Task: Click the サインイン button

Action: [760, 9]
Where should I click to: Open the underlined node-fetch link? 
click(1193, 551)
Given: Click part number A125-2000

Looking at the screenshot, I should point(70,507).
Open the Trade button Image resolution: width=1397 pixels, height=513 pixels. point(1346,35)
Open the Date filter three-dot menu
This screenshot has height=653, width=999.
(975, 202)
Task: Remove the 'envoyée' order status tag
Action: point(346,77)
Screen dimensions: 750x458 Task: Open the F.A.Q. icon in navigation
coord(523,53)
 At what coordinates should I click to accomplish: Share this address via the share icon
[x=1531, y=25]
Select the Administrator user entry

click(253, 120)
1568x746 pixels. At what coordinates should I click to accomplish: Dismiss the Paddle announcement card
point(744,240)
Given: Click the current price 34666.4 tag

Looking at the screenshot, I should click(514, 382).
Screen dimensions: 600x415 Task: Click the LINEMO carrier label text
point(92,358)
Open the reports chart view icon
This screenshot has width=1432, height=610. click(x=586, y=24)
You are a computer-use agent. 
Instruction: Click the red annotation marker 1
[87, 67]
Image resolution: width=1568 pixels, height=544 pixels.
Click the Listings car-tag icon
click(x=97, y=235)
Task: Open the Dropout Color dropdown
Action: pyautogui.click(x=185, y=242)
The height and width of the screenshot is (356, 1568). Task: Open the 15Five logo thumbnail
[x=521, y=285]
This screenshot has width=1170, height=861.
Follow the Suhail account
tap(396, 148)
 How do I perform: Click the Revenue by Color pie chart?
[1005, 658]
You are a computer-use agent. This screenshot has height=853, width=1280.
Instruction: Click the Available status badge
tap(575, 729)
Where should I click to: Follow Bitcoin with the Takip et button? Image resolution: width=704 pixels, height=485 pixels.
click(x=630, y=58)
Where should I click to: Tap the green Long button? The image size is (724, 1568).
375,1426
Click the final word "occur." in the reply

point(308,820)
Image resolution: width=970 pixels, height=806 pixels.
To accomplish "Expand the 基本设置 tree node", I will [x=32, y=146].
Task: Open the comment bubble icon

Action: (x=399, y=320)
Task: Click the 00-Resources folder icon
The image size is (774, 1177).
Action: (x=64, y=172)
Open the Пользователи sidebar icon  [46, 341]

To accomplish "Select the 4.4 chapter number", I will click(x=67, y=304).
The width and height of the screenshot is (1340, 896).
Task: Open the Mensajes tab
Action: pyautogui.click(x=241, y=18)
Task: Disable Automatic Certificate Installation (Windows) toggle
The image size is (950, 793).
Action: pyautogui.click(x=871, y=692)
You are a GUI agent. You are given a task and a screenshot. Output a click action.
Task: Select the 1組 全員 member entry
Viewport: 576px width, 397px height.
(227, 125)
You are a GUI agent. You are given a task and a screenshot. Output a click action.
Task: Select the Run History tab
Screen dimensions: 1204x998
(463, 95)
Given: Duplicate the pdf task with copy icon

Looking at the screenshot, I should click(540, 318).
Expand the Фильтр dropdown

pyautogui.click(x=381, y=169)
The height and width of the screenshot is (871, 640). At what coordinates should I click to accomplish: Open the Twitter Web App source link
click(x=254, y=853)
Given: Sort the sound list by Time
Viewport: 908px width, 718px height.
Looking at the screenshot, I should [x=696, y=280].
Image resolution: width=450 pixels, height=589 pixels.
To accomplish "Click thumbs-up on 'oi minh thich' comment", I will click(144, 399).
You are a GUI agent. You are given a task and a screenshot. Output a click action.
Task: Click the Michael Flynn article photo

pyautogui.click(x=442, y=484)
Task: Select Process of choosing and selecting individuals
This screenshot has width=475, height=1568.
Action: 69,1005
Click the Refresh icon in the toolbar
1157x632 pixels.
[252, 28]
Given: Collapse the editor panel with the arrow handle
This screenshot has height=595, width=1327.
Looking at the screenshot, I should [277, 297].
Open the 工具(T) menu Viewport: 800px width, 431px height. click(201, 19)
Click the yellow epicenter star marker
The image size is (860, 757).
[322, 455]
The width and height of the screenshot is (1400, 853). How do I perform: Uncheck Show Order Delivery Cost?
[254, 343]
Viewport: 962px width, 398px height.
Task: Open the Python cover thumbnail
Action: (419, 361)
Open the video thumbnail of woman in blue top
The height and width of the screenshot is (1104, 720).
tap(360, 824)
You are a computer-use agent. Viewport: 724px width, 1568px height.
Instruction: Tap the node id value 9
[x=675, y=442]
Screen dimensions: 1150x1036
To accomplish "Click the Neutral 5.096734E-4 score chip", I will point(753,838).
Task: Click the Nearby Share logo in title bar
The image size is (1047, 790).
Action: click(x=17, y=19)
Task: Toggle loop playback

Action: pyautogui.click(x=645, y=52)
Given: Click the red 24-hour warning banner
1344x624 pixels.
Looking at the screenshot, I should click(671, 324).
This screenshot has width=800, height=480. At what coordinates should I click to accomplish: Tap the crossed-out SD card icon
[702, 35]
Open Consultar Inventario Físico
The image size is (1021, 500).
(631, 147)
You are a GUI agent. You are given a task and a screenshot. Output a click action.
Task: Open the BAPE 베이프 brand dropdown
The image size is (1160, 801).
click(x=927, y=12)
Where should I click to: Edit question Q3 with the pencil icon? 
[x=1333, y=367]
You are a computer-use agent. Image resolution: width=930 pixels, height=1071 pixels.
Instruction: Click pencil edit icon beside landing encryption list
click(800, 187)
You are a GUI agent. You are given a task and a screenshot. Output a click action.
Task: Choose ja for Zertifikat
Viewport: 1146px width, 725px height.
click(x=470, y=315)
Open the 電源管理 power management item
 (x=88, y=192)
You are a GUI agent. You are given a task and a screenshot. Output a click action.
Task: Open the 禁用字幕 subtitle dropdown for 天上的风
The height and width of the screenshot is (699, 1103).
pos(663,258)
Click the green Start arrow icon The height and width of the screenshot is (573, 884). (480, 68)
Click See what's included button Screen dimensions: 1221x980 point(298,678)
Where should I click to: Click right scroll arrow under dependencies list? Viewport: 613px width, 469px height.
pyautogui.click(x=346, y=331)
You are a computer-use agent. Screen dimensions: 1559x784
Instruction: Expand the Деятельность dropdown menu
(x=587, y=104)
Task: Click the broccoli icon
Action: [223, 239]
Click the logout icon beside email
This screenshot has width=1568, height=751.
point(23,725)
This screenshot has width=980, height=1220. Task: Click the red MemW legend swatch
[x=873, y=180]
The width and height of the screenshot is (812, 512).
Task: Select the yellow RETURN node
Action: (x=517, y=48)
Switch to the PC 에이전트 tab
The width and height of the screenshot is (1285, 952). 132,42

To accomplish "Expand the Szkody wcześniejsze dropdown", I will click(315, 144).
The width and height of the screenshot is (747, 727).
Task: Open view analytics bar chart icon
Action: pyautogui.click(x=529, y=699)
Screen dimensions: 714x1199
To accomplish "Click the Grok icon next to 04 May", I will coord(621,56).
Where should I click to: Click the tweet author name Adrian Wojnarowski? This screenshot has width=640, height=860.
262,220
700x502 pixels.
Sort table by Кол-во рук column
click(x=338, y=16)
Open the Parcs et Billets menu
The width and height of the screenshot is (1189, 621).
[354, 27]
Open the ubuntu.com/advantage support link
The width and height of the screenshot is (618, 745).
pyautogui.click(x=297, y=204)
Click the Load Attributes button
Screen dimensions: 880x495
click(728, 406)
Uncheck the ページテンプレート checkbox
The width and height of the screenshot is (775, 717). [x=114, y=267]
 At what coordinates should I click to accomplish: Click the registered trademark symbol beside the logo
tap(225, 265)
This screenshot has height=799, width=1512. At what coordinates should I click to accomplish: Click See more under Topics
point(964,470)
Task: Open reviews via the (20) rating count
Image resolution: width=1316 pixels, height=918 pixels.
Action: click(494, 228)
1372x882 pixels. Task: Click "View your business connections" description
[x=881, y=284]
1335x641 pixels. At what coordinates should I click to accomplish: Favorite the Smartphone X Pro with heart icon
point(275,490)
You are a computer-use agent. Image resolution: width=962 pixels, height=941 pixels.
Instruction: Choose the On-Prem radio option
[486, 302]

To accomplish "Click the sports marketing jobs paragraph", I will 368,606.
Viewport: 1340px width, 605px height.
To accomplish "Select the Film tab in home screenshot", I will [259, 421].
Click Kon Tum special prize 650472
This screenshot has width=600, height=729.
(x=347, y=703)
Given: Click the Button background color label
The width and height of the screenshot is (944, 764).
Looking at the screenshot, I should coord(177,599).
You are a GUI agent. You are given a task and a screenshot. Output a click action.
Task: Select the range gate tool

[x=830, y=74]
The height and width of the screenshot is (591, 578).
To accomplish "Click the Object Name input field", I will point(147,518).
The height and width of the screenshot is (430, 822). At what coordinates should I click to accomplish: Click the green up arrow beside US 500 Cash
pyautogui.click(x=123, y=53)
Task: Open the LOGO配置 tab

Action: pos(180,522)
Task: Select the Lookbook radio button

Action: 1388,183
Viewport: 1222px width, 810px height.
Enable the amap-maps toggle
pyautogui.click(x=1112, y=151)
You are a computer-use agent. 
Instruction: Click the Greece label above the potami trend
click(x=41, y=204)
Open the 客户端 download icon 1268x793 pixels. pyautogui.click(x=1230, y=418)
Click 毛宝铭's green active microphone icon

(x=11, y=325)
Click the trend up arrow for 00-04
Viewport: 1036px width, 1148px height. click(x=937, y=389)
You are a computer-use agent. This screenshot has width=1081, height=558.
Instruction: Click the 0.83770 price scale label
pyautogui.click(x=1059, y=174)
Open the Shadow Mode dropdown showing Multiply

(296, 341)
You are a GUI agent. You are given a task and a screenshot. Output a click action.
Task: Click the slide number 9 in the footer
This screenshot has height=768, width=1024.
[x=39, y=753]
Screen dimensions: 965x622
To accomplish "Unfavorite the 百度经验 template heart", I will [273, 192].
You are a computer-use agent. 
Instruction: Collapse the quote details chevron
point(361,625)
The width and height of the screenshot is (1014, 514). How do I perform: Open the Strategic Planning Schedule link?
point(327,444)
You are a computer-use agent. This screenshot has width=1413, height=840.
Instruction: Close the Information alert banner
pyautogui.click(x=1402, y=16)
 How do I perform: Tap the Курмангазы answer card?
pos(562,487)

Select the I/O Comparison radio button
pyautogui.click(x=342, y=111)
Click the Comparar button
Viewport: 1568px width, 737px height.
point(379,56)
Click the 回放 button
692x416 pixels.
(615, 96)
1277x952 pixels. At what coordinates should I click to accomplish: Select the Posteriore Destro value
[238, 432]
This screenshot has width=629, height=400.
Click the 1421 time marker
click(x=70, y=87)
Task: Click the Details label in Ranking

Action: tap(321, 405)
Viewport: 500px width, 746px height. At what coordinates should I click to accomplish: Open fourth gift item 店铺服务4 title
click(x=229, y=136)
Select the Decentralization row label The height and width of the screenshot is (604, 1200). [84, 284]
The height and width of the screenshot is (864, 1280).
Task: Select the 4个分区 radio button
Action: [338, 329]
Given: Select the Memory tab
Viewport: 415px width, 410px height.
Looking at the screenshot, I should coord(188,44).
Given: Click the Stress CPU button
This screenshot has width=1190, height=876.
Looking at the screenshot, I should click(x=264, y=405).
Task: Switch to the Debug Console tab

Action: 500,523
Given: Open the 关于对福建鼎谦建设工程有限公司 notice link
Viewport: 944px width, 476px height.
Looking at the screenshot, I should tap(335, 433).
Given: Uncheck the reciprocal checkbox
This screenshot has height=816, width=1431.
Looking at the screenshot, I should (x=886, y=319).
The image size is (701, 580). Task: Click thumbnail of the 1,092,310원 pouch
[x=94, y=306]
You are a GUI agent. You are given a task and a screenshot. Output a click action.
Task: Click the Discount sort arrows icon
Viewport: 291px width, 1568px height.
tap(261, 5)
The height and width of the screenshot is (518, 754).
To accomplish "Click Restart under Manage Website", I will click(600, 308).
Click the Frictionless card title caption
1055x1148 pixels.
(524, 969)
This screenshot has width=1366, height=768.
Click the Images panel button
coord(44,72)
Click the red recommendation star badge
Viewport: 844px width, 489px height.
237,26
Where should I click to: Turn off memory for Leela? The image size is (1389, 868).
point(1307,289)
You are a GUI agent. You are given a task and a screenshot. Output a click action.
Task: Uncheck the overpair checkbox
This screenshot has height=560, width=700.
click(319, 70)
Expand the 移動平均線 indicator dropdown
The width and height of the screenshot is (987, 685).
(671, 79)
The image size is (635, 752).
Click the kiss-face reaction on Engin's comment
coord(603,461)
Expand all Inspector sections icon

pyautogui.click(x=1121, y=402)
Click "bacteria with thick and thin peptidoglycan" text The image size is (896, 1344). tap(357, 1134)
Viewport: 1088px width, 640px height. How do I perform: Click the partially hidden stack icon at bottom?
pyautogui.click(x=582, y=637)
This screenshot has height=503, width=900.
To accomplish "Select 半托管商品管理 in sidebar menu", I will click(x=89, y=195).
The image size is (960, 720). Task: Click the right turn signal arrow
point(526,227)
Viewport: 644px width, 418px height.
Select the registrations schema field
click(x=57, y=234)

(Your goal) Anywhere the listing shows the word "computer", copy the full line.

(Your response)
You are a computer-use agent. 
You are a computer-use agent. This screenshot has height=853, width=1280.
You are a computer-use agent. Viewport: 724px width, 1568px height.
You are a computer-use agent. Image resolution: width=930 pixels, height=1071 pixels.
You are a computer-use agent. Screen dimensions: 1559x784
You are a computer-use agent. Image resolution: width=962 pixels, height=941 pixels.
You are a computer-use agent. 
You are a computer-use agent. This screenshot has width=1081, height=558.
You are a computer-use agent. 
You are a computer-use agent. This screenshot has width=1413, height=840.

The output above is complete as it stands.